Together, our data strongly suggests that in spread fibroblasts at steady state, in absence of any acute mechanical input, DLC1 can exert its GAP activity both at the PM and at FAs to control the rate of Rho activation. In these conditions, DLC1 association with FAs follows FA assembly and disassembly (Figure 6), strongly suggesting that mechanosensitive interactions with talin are not relevant in this context (Haining et al., 2018). Note that RhoA localization is homogeneously distributed at the PM, and any RhoA pool being regulated by DLC1 at the FAs will immediately diffuse in the PM, explaining the absence of local pools of RhoA activity at FAs. This global regulation of RhoA activity levels by DLC1 in fibroblasts is in marked contrast with neuronal growth cones, in which DLC1 regulates a highly focused RhoA activity pattern that localizes to the tip of F-actin bundles in filopodia, most probably to regulate formin-dependent actin polymerization (Fusco et al., 2016). In this context, DLC1 loss of function leads to an enlargement of the RhoA activity pattern at filopodia, which results in longer and stabler filopodia, ultimately inducing more processive growth cone motility and neurite outgrowth. This shows that a specific RhoGAP, such as DLC1, can function in different ways in distinct cellular systems and mechanical contexts.
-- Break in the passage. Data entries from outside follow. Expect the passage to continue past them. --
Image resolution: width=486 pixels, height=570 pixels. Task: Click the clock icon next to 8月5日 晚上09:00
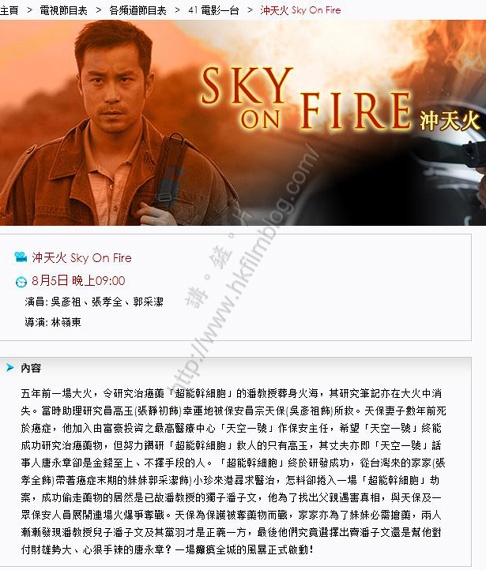pos(21,282)
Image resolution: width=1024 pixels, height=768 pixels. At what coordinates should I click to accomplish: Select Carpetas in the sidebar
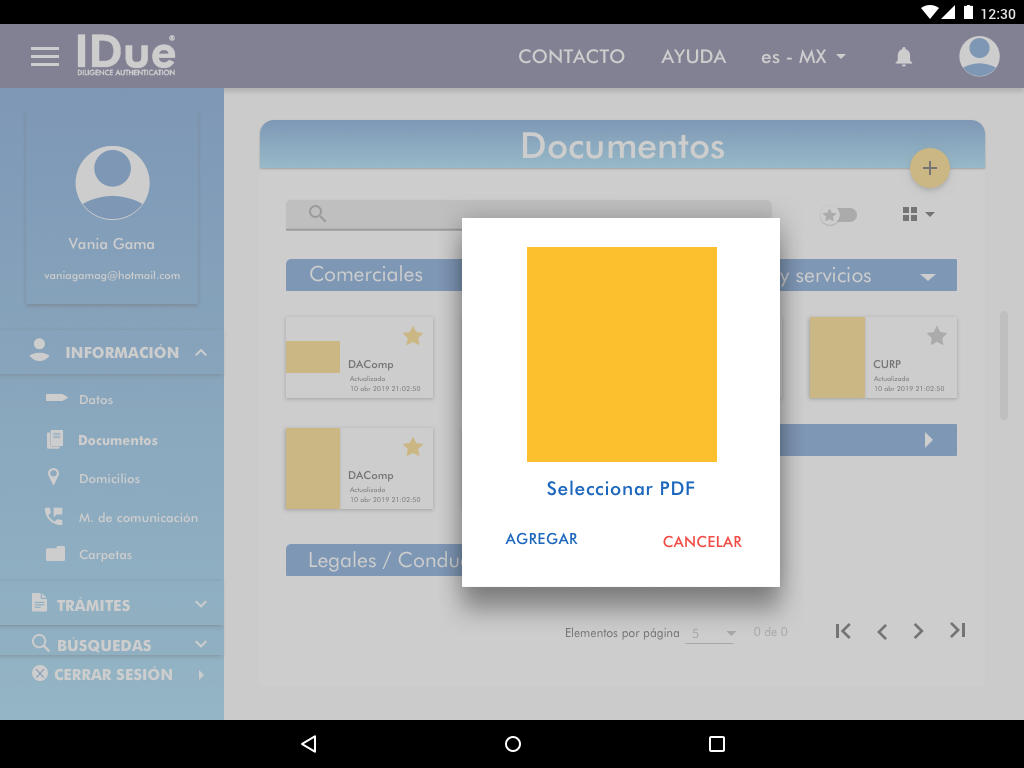[x=105, y=555]

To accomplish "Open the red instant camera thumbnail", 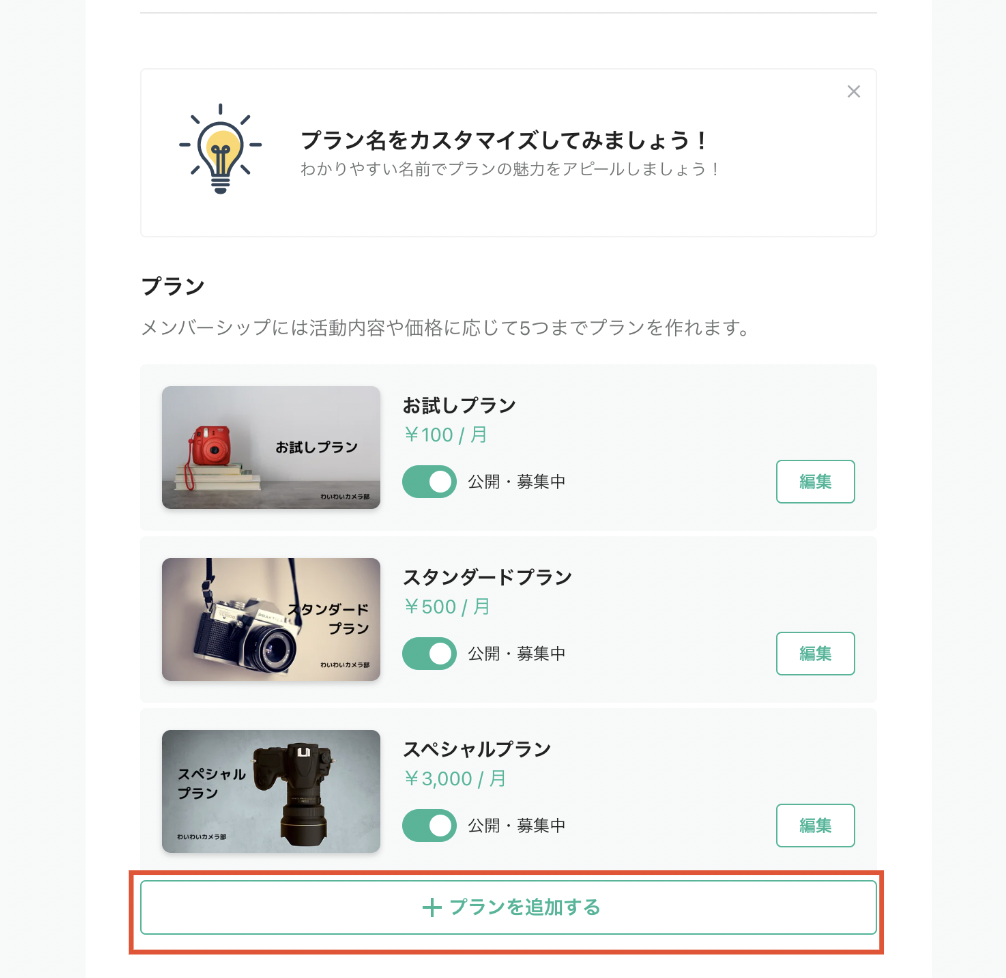I will tap(271, 447).
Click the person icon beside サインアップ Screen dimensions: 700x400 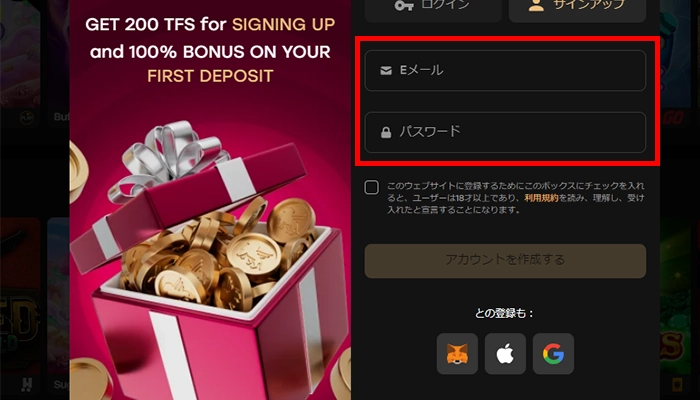(x=536, y=5)
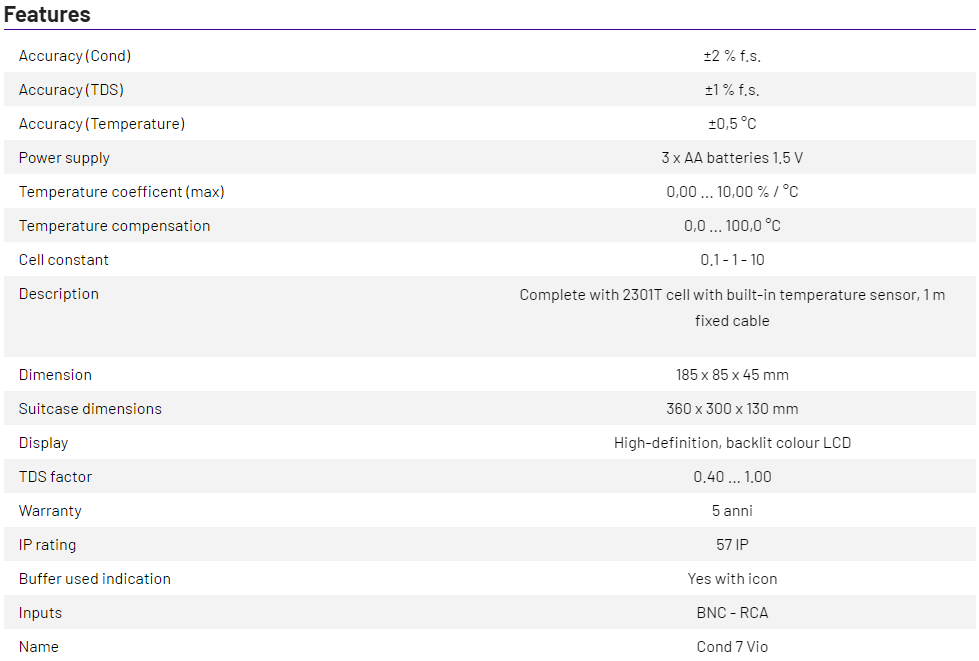
Task: Select the Display row label
Action: (x=44, y=443)
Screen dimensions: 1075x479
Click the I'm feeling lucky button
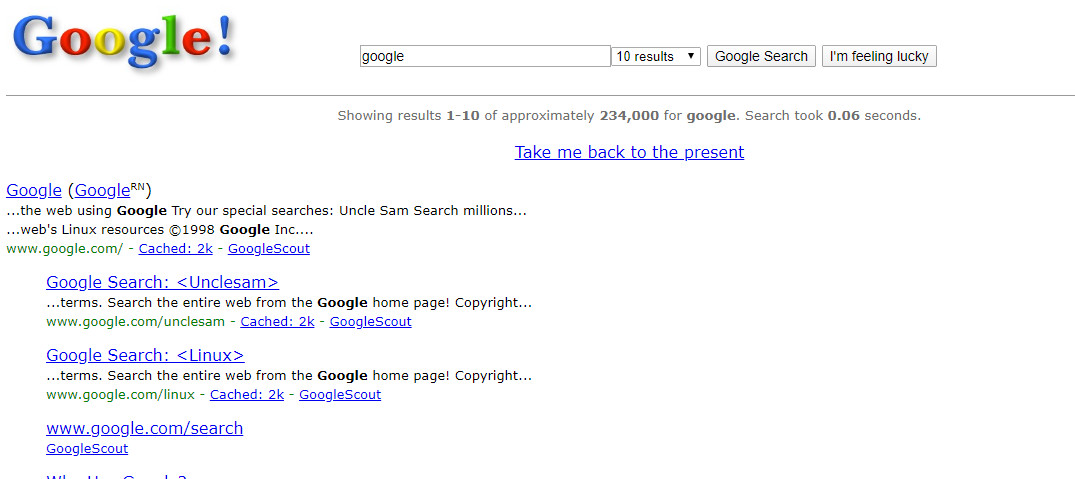pyautogui.click(x=879, y=56)

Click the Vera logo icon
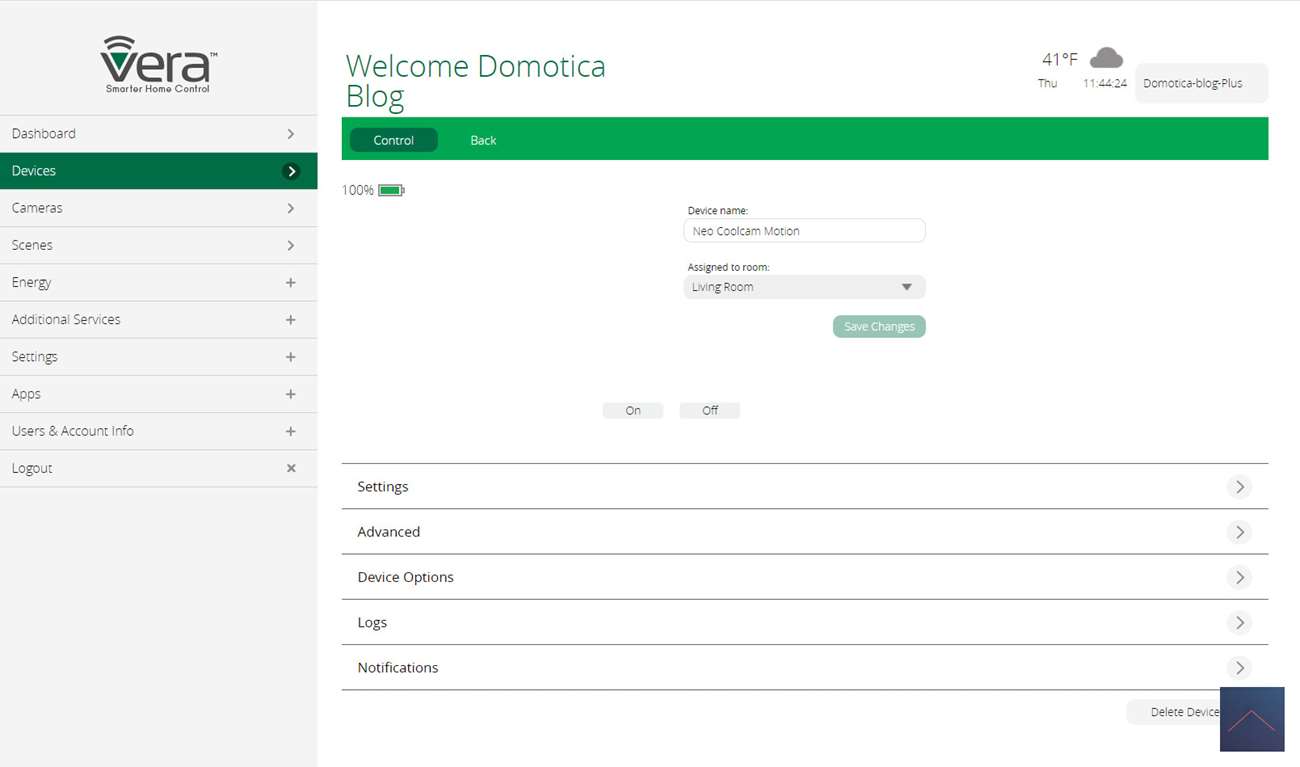coord(158,64)
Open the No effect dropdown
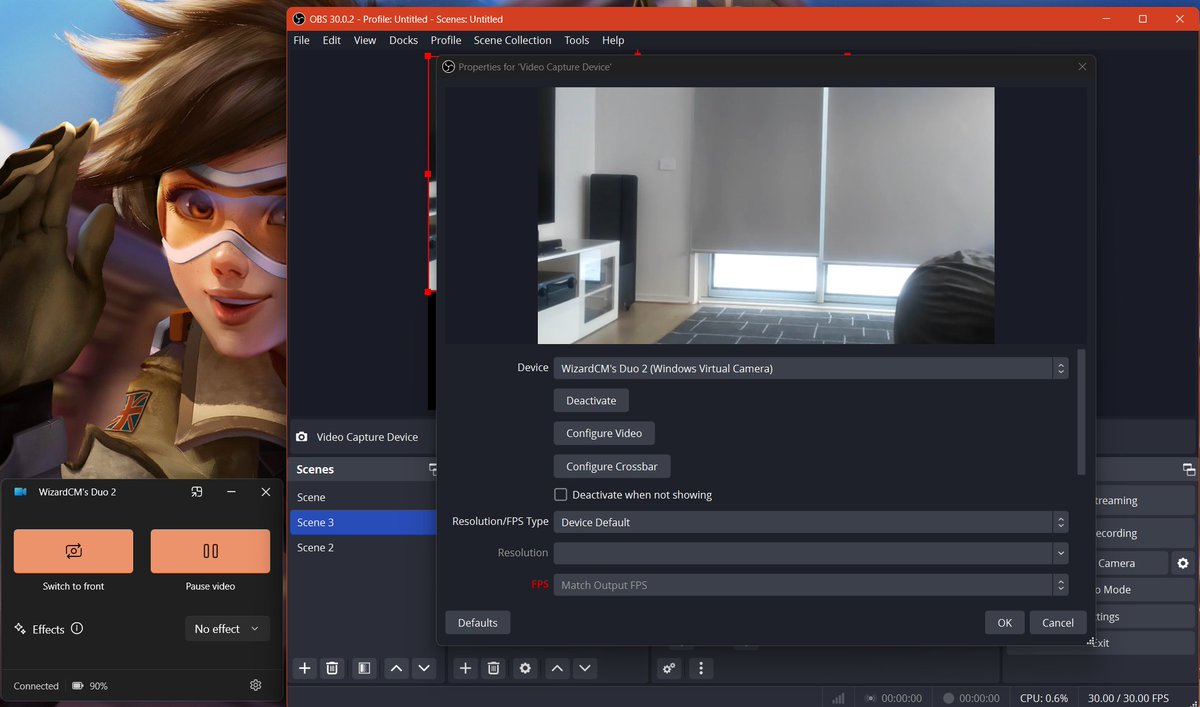This screenshot has height=707, width=1200. click(x=227, y=629)
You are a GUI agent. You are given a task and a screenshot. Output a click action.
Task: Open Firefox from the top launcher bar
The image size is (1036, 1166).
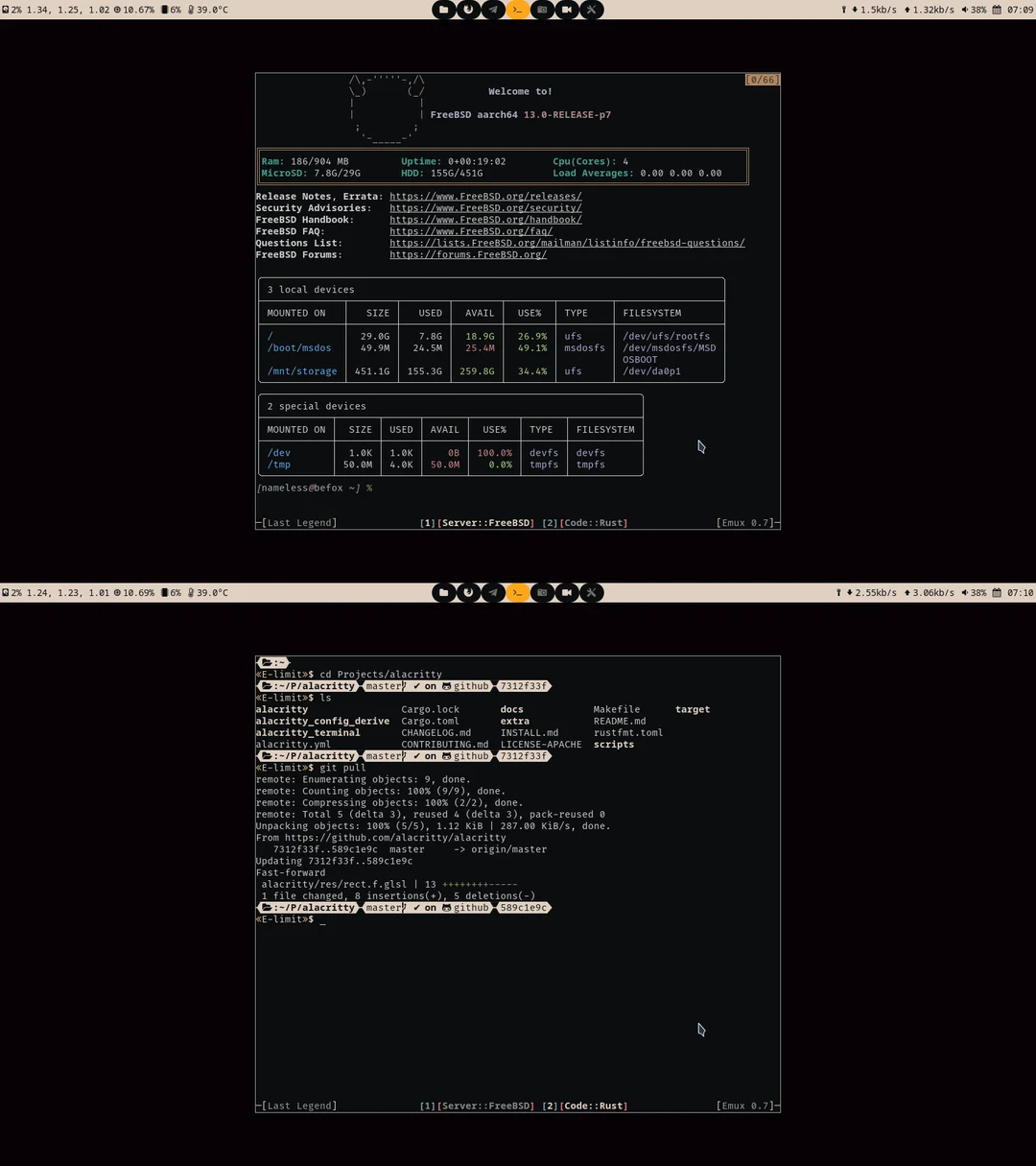tap(469, 10)
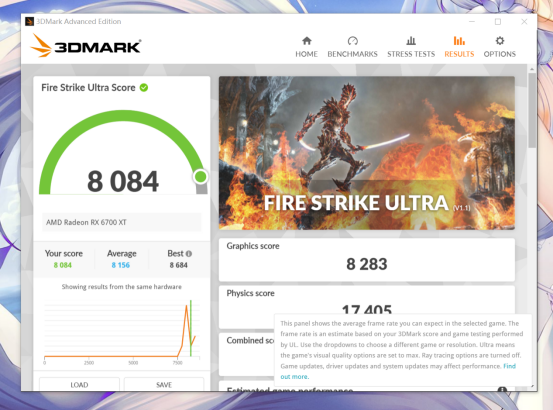Click the Fire Strike Ultra banner image
The image size is (553, 410).
tap(367, 153)
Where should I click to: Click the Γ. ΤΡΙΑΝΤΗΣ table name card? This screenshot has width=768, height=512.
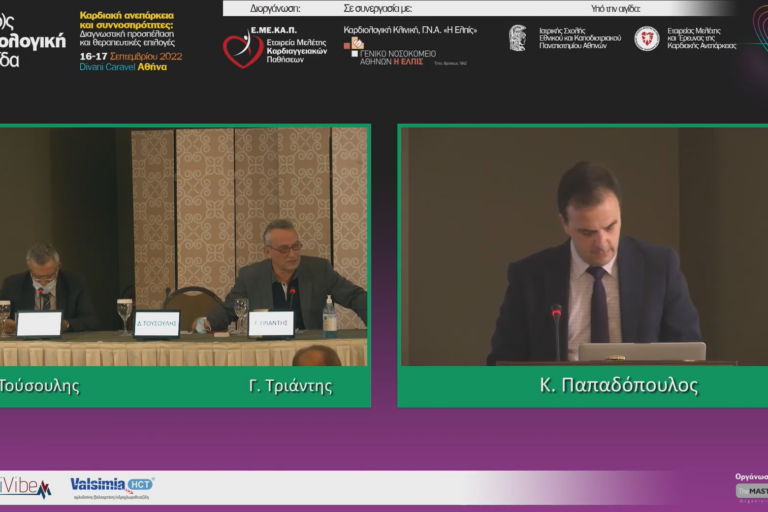point(270,324)
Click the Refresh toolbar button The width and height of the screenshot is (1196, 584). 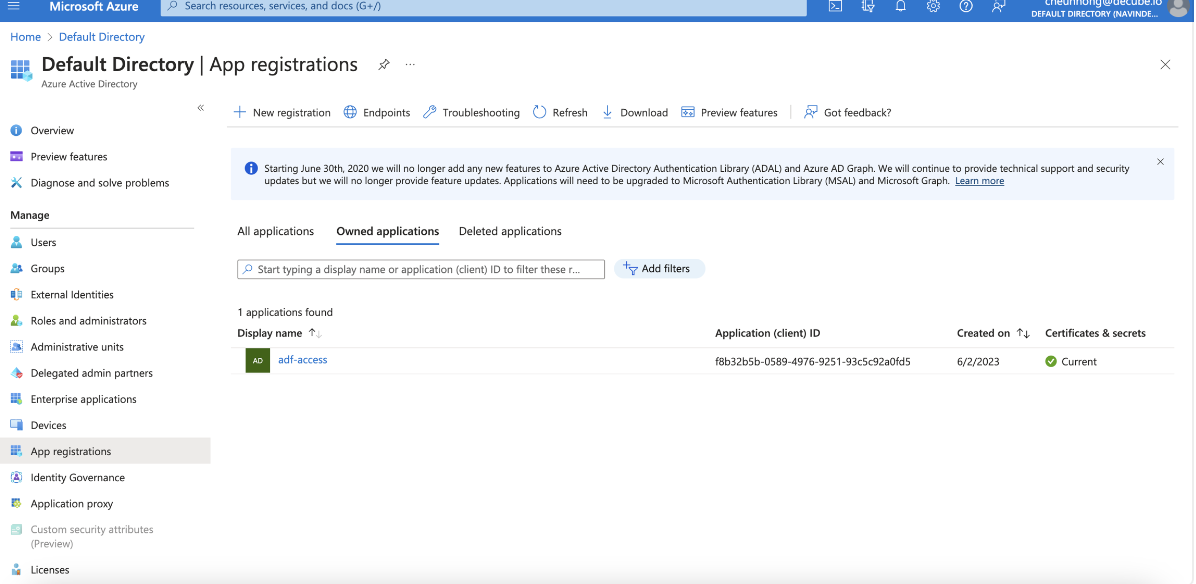pyautogui.click(x=560, y=113)
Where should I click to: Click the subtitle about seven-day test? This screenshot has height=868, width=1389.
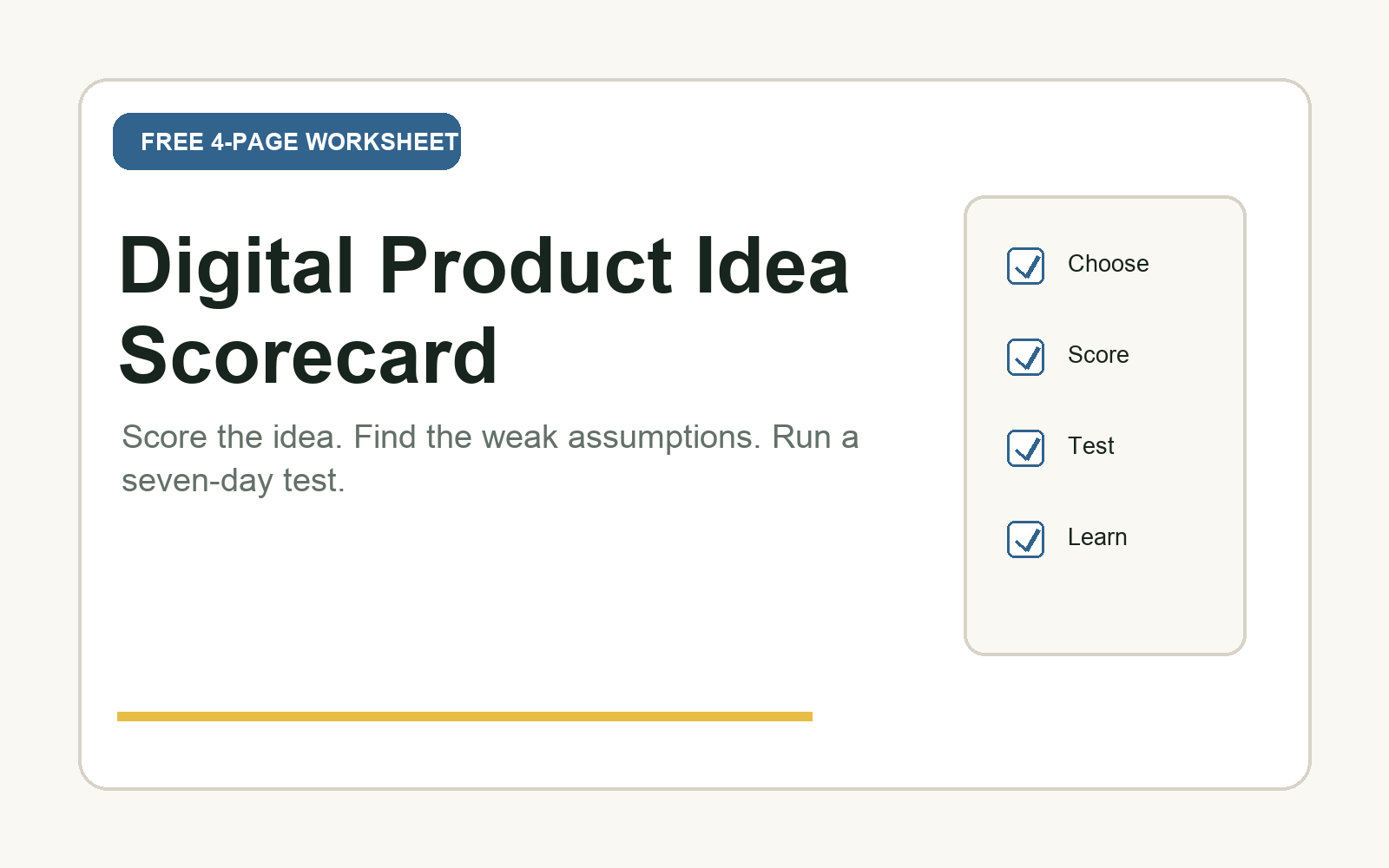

In the presence of acute mechanical perturbations, we observe distinct DLC1 dynamics at FAs that most likely involve documented mechanosensitive interactions with talin at FAs (Haining et al., 2018). Using optoLARG, we were able to control actomyosin contractility transiently and locally in a small ROI leading to FA reinforcement followed by relaxation (Figure 6). We found that in response to such a mechanical input, DLC1 rapidly dissociates from FAs that exhibit robust reinforcement (Figure 6, schematized in Figure 6F). The release of DLC1 in response to strong FA reinforcement correlates well with in vitro measurements that have shown that DLC1 dissociates from stretched talin due to unfolding of the r7-r8 domain (Haining et al., 2018). Our data also shows that FA relaxation can lead to rebinding of DLC1 to FAs (Figure 6), suggesting that the r7-r8 talin domain might refold in these conditions. Our results illustrate how optoLARG enables spatio-temporal, reversible control of contractility that might help unravel mechanosensitive interactions that are not accessible with classically used global chemical perturbations such as nocodazole-mediated microtubule depolymerization (Krendel et al., 2002), or treatment with lysophosphatidic acid (Pertz et al., 2006) leading to global RhoA activation and massive stimulation of contractility.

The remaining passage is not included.